- _Exercises to complete_:
**1.** Please return everything in the Klipsch speaker forum thread from "As far as receivers, I" down to "appreciate the help.", copied word for word.
**2.** Carry the Klipsch speaker forum thread forward from its final post.

- _Text excerpt_:
# Klipsch Quintet vs HT500



## ms3

I already have a subwoofer, so thinking about the Quintet.

Is the HT500 have better speakers?

Are there better or other speakers for ~ same price.

Thank you


----------



## Jungle Jack

Hello,
What is the max amount you can spend on speakers? Klipsch, by virtue of being Horn Loaded, have an upfront sound presentation that some love and some do not. A major virtue of the Klipschs is that they are amazingly efficient. That is they can play quite loudly with very little amplifier power. An audition is highly recommended.

Is the HT500 you are referring to Onkyo's SKS-HT500? There are so many speakers out there, I am not positive that is what you are referring to.

What kind of receiver are you going to be using and are you primarily going to be listening to Movies, Music, Video Games, etc..
Cheers,
JJ


----------



## ms3

Jungle Jack said:


> Hello,
> What is the max amount you can spend on speakers? Klipsch, by virtue of being Horn Loaded, have an upfront sound presentation that some love and some do not. A major virtue of the Klipschs is that they are amazingly efficient. That is they can play quite loudly with very little amplifier power. An audition is highly recommended.
> 
> Is the HT500 you are referring to Onkyo's SKS-HT500? There are so many speakers out there, I am not positive that is what you are referring to.
> 
> What kind of receiver are you going to be using and are you primarily going to be listening to Movies, Music, Video Games, etc..
> Cheers,
> JJ


I was referring to the Klipsch HT500, which comes with a subwoofer for $600. Is the Klipsch Quintet a better speaker?

As far as receivers, I bought (but not opened) Onkyo 707 on sale for $500 (list is ~$800). I see a lot of good reviews for the Onkyo 607, which goes for about $350. Is it worth returning the 707, getting the 607 and saving $150?? Or, are there better receivers in the $500 range. I question if I really need a better a better receiver.

I appreciate the help.


----------



## Jungle Jack

Hello,
Yes the Quintet is a better Speaker. Best of all, they have real binding posts rather than spring clips which the HD-500 have. And you already have a subwoofer.

I would keep the 707. It is THX Certified, more powerful, and you already have it.


----------



## ms3

Thanks JJ.

The HT will be mainly for TV and Bluray movies, very little music.

The most I'd spend on speakers is $600, same for the receiver.

Also looking at 58" plasma tvs. Panasonic S1 or G10 (V10 is too much $$) or Samsung 550. A sales person insisted the Panny plasma are more reflective due to having double glass screens vs a single glass on the Samsung. Having less glare and best PQ is important, however I believe in choosing the most reliable brand/model.
Any suggestions are appreciated.
Thank you


----------



## Jungle Jack

Hello,
Just for an example: http://www.accessories4less.com/mak...ra2-130w-X-7ch-Hdmi-806-Receiver-Black/1.html

You would be moving one model up in Onkyo's range for close to the same amount.
Check out SVS Speakers as they offer an excellent value.
Cheers,
JJ


----------



## ms3

Thanks JJ.


----------



## Jungle Jack

Hello,
My pleasure. Where in Florida are you? I live on Siesta Key and actually drove to Accessories4less to pickup my Onkyo. They are located in Orlando.

- _Listing_:
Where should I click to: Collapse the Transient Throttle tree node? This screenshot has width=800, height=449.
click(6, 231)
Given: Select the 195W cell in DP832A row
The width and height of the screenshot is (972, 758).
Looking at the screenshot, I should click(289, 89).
--
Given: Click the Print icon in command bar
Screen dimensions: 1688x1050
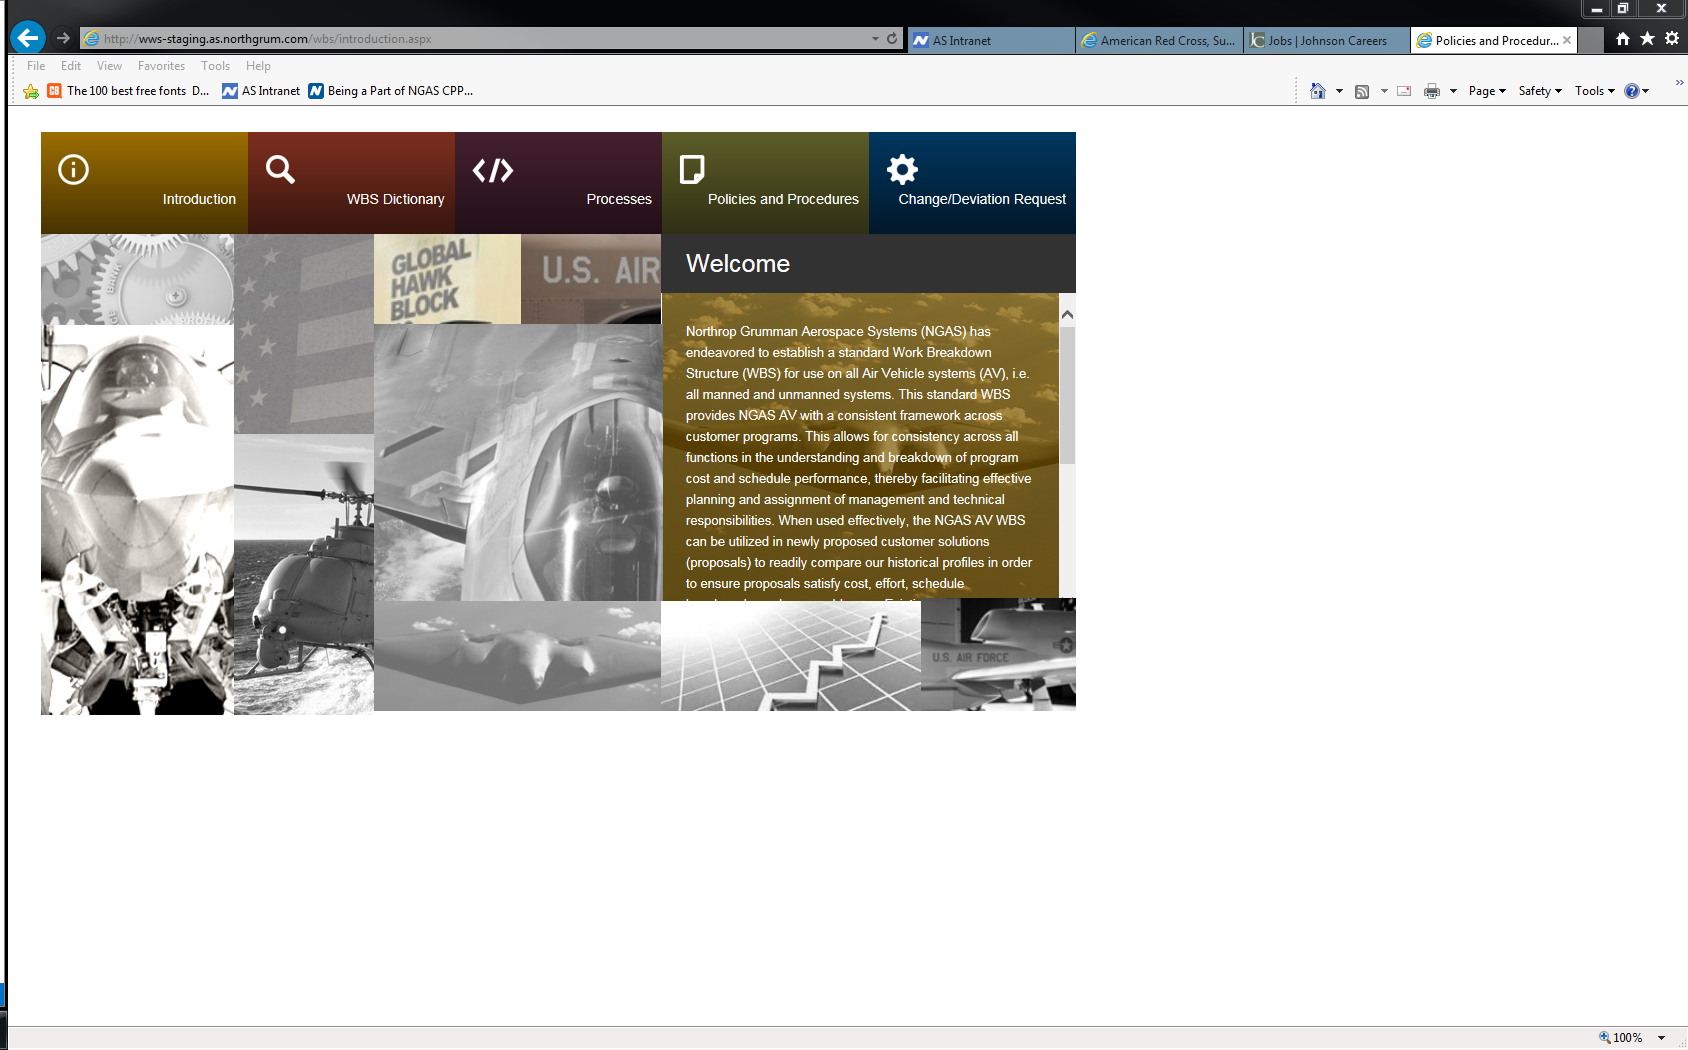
...
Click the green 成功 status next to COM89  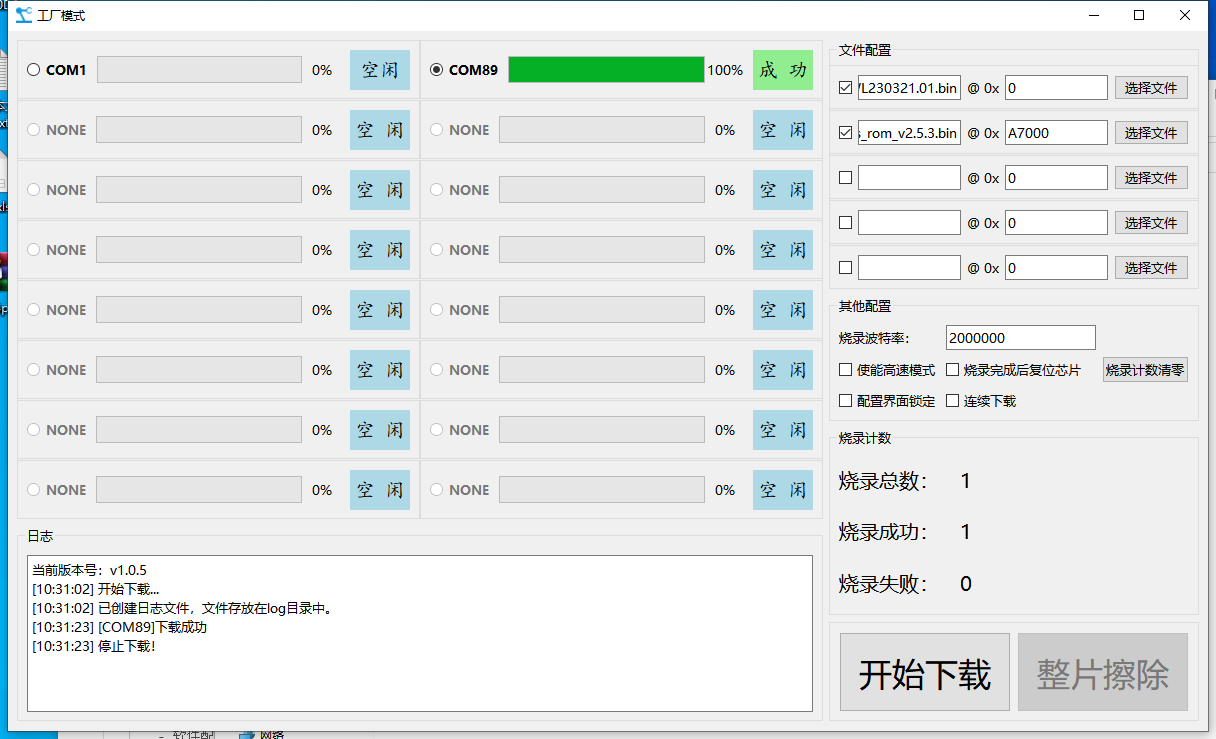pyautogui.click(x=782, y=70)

- _Exercise answers_:
**1.**
As far as receivers, I bought (but not opened) Onkyo 707 on sale for $500 (list is ~$800). I see a lot of good reviews for the Onkyo 607, which goes for about $350. Is it worth returning the 707, getting the 607 and saving $150?? Or, are there better receivers in the $500 range. I question if I really need a better a better receiver.

I appreciate the help.

**2.**
Again, I would definitely recommend listening to the Klipschs prior to purchase. There is definitely a dichotomy between those who like horns and those who do not. I will say horns excel in HT. Also, many Movie Theaters and Music Venues use Horn Loaded Speakers as they output a great deal of sound per watt.

However, some music lovers do not care for horns for music playback. Again, it is a dichotomy and is why I always advocate auditioning Horns. In truth, I advocate auditioning all speakers when possible.

However, with ID (Internet Direct) Companies, this audition must take place in your home. While this is absolutely the best possible place to audition speakers, if they do not meet your needs, you have to box them up and ship them off. Nonetheless, ID Companies offer virtually unbeatable value for the Dollar by selling direct. The more established ID Companies have been Professionally Reviewed and have many satisfied owners echoing their praise far and wide on all manner of A/V forums.
Cheers,
JJ


----------



## glaufman

Not to dismiss what JJ is saying, because strictly speaking it is the truth, in that it's what many people say, but...
I for one am a music lover, and I LOVE my Klipsch's. When I first put my system together and bought the Klipsch mains, the goal was music first, HT second. Contrary to popular opinion, I don't find them overly bright or up-front at all. As a matter of fact, I've eq'd a little boost into the treble. I believe they're simply misunderstood:
The horns give a very controlled dispersion pattern. Coupled with how many people sit against their rear wall, and put the speakers against side walls, and put rear ports too close to front walls, this can be disastrous.
Also, seeing the high sensitivity, people think they can get away with smaller amps. But many Klipsch's have impedance dips that cause problems for these small amps which start distorting, or even worse, clipping, and people blame the speaker.
Now of course I am both talking about MY Klipsch which come from the Reference series, AND I am obviously a Klipsch fanboy, so YMMV.

JJ said it best: go listen to'em. But make sure it's a fair listening test.

And FWIW, I would think the Onkyo would have no problem powering mine.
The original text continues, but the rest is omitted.